Cyprianus Afer !
Saint Cyprien l'africain,
Evêque de Carthage
(au nord-est de Tunis)...
un Pasteur dans la tourmente
des persécutions contre les chrétiens !
La présentation suivante ne se veut pas
exhaustive mais originale ; elle voudrait
donner le goût et stimuler l'intérêt
de l'étude personnelle. Elle tient compte
des recherches historico-critiques récentes
s'agissant des œuvres esquissées. Il est
bien à propos pour quiconque veut
travailler attentivement une œuvre qui
le nourrisse, de se procurer soi-même
le volume correspondant dans l'excellente
Collection Sources chrétiennes.
Né vraisemblablement autour de 200,
et sans doute à Carthage, nous connaissons
peu les années qui précèdent son épiscopat.
Non plus catéchumène mais encore néophyte,
il fut nommé Evêque, peu après sa conversion
et son baptême que l'on peut dater vers 245.
Le changement de vie de Cyprien fut profond :
il fit vœu de continence pour Dieu et vendit
une grande partie de ses biens personnels
pour en faire don aux pauvres. Il fut ordonné
prêtre, puis évêque en 249.
Comme Evêque, Cyprien était un homme de
gouvernement et d'autorité. Un grand travail
de centralisation des Eglises naissantes
d'Afrique, lui valut le nom de "Papa Cypriani"
le Pape Cyprien, Pape de l'Afrique ! La plupart
de ses œuvres sont des écrits de pastorale,
suggérés par la situation de son époque :
il n'était pas ordonné depuis une année,
qu'éclata la persécution de Dèce, dès janvier
250, et les dégâts collatéraux inévitablement
engendrés à propos de l'unité de l'Eglise et du
statut des chrétiens, ceux qui avaient sacrifié
aux idoles et ceux qui, s'en repentant,
voulaient entrer de nouveau dans la pleine
communion de l'Eglise... De ces chrétiens
qui, surpris par une persécution impériale
imprévue, avaient cédé aux injonctions des
opposants et qui, l'ayant amèrement regretté,
ne devaient pas être accueillis sans
un temps de pénitence et d'amendement...
A partir de cette expérience épiscopale
spécifique, Cyprien produisit une œuvre
majeure : le Traité de l'Unité de l'Eglise,
ainsi que toute une correspondance
à propos de la conduite à tenir à l'égard des
déserteurs... Et des repreneurs !
L'Evêque Cyprien a beaucoup souffert
et a même connu l'exil pour un temps.
Bien sûr, un certain manque d'expérience
lui valut de se distinguer de manière plus
hasardeuse dans la controverse baptismale.
Nous sommes dans les débuts de l'Eglise...
Nombres d'hérésies sur la personne du Fils
de Dieu circulent, et l'on doit alors se poser
la question de la validité du baptême
qu'administrent leurs représentants et de la
nécessité ou non de devoir rebaptiser les
candidats... Saint Cyprien manqua d'à-propos,
de précisions, et s'engagea sur des chemins que
le Pape Etienne devait finalement lui reprocher !
Cette présentation est nécessairement
partielle et succincte.

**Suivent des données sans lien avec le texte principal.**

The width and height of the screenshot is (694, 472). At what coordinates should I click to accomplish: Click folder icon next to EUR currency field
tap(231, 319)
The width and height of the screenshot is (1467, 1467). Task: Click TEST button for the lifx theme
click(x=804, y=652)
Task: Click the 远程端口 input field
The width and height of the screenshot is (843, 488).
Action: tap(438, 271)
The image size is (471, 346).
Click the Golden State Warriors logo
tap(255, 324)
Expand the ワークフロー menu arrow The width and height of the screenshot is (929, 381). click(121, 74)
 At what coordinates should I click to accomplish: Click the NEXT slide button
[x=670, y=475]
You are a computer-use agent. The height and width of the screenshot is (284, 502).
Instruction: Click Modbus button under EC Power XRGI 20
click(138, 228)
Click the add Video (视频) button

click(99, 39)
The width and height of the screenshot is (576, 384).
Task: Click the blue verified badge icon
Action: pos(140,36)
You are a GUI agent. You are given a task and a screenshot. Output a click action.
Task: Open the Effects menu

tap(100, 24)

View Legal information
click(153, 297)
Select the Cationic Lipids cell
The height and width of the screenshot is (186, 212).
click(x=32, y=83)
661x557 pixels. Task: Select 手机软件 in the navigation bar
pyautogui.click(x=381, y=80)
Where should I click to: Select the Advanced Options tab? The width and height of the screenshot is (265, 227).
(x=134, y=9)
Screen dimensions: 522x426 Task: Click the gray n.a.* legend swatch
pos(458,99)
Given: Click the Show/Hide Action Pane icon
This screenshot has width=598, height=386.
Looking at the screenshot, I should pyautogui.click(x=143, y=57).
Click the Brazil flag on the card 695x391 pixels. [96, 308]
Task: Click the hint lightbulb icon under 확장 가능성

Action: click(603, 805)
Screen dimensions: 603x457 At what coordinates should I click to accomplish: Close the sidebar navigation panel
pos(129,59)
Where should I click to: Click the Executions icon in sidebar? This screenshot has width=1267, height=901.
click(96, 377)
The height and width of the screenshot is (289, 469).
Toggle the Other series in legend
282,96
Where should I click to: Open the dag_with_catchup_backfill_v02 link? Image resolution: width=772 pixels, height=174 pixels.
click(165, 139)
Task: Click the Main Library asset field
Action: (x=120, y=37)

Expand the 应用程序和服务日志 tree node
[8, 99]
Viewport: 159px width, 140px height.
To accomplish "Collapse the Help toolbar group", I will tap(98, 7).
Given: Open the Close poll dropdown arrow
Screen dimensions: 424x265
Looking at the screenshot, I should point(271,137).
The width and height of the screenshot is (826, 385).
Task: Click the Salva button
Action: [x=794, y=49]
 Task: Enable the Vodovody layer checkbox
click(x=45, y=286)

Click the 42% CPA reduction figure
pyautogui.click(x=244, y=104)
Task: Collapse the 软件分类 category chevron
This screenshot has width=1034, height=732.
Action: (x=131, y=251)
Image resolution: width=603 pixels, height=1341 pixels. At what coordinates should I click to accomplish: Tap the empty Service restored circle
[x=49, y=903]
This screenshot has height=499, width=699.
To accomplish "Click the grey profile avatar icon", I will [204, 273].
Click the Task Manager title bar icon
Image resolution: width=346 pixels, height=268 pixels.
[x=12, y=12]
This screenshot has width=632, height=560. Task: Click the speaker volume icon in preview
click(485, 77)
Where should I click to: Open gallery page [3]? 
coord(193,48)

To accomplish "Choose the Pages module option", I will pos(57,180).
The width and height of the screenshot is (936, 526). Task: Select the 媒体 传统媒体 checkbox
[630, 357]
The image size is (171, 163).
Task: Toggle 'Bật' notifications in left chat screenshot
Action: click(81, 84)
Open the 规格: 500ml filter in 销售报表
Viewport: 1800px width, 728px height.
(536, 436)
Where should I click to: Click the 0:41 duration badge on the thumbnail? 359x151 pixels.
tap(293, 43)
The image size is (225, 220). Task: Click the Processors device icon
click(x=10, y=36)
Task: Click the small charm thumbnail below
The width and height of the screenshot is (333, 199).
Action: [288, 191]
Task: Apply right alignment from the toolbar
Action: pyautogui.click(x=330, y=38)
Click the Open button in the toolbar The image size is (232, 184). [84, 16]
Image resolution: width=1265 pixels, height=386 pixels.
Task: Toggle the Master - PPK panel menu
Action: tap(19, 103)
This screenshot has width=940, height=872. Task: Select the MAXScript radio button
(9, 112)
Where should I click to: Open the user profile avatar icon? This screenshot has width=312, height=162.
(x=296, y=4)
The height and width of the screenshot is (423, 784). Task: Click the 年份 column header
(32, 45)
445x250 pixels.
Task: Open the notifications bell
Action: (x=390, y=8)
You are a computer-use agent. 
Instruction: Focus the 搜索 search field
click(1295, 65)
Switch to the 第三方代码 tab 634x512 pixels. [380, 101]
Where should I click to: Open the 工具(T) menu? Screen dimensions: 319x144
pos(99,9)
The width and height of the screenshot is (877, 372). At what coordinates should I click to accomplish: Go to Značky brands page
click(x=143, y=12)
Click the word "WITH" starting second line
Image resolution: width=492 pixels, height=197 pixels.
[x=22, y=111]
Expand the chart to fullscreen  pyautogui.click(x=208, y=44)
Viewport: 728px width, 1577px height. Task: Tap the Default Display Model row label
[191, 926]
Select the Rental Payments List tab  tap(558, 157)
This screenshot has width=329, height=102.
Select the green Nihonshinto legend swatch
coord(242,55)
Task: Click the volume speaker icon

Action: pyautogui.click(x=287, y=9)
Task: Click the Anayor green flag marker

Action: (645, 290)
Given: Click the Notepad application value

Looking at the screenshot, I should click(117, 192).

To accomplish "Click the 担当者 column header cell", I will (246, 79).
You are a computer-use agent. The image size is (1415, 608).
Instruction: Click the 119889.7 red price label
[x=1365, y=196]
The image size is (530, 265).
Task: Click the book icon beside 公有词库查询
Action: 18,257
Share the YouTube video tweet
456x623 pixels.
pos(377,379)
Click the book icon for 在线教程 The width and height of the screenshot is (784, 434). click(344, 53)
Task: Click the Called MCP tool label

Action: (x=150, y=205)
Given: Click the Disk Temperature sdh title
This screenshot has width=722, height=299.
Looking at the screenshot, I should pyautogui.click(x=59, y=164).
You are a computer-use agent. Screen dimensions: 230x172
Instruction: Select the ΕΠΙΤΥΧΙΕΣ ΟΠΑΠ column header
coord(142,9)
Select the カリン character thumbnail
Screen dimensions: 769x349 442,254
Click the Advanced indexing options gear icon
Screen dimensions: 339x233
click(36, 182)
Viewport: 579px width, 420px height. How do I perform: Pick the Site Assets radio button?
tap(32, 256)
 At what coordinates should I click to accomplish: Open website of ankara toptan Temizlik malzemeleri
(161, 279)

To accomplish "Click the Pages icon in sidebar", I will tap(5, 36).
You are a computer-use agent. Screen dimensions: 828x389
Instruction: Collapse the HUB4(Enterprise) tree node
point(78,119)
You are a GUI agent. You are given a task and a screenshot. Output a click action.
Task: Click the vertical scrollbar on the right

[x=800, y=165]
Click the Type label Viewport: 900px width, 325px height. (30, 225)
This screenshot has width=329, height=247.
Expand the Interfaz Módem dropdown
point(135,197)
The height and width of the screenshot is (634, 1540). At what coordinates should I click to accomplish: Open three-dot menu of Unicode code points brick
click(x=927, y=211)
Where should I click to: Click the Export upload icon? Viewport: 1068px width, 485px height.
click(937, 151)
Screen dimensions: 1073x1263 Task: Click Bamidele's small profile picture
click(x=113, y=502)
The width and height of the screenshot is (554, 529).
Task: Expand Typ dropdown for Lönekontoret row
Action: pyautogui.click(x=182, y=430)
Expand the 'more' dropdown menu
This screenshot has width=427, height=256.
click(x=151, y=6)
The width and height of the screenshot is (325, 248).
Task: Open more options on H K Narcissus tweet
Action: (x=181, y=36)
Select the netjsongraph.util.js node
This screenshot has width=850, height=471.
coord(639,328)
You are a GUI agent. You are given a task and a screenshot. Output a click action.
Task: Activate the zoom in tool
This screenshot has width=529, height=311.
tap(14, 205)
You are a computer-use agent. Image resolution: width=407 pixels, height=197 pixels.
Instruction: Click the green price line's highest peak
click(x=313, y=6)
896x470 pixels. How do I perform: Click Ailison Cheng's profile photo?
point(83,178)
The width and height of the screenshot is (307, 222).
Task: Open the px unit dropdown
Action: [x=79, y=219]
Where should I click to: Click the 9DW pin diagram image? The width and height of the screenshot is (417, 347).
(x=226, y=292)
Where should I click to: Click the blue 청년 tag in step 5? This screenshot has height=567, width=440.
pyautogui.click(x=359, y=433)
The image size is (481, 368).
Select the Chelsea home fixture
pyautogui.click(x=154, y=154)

Rien ne sera jamais
mieux que de se donner les moyens de
travailler les œuvres elles-mêmes.
Pendant la persécution de Valérien, Cyprien
fut arrêté le 13 septembre 258 et, dès le
lendemain, sa tête fut tranchée en face de
tout son peuple... Jamais âme ne fut plus
catholique que ce grand évêque, même
si son manque d'expérience l'engagea dans
une épreuve plus cruelle que la mort :
s'opposer au Pape Etienne en croyant
pourtant bien faire ... Il fut néanmoins
le défenseur de l'Eglise et le martyr du Christ.
Nous présentons ici quatre documents
qui nous renseignent sur le personnage
et nous livrent ce qu'il a donné de lui-même,
pour Dieu et Son peuple...
La méditation sur l'unité de l'Eglise
La jalousie et l'envie
La Correspondance
Ceux qui sont tombés
La méditation sur l'unité de l'Eglise
De Ecclesiae Catholicae unitate
Vers 251, l'unité de l'Eglise d'Afrique est
menacée de l'intérieur, principalement à cause
des persécutions, mais également à propos des
réactions que provoquent les défections et les
apostasies. La réintégration des "lapsi" (ceux qui
ont renié la foi) et des "thurificati" (ceux qui ont
sacrifié un grain d'encens aux idoles et aux
divinités païennes Jupiter, Junon et Minerve)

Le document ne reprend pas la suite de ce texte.